Exercise description ::
Filter the entries below, keeping only lines with "computer".

Supplied information ::
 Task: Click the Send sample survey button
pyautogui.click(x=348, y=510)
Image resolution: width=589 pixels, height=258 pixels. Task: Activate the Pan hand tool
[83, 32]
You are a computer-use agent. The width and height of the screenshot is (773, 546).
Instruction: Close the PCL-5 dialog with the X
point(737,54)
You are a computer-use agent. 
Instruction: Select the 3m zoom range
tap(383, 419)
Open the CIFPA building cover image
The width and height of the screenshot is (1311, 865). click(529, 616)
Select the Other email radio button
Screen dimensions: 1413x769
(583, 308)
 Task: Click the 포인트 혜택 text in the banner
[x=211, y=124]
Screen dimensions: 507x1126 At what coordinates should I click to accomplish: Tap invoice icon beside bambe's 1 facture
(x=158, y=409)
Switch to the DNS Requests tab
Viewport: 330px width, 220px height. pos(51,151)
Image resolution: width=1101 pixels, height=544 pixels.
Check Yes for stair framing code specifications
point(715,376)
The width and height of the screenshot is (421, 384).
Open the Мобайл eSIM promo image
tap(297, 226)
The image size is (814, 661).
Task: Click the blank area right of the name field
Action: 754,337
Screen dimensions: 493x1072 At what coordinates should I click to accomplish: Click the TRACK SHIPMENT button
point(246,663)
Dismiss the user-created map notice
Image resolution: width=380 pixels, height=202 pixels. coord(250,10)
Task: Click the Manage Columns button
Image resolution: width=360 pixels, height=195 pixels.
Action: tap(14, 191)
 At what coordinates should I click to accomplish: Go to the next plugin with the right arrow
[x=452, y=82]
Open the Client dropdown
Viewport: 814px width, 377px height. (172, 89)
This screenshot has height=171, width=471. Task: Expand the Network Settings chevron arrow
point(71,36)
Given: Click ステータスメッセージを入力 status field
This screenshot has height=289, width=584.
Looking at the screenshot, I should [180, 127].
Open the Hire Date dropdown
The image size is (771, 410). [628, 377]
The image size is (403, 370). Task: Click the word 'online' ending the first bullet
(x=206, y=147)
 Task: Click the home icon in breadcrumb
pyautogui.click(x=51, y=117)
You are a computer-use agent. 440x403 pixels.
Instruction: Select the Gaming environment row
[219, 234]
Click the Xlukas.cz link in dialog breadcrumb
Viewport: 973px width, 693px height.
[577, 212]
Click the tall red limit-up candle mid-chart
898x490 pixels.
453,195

Exercise response ::
You are a computer-use agent. The width and height of the screenshot is (773, 546).
You are a computer-use agent. 
You are a computer-use agent. 440x403 pixels.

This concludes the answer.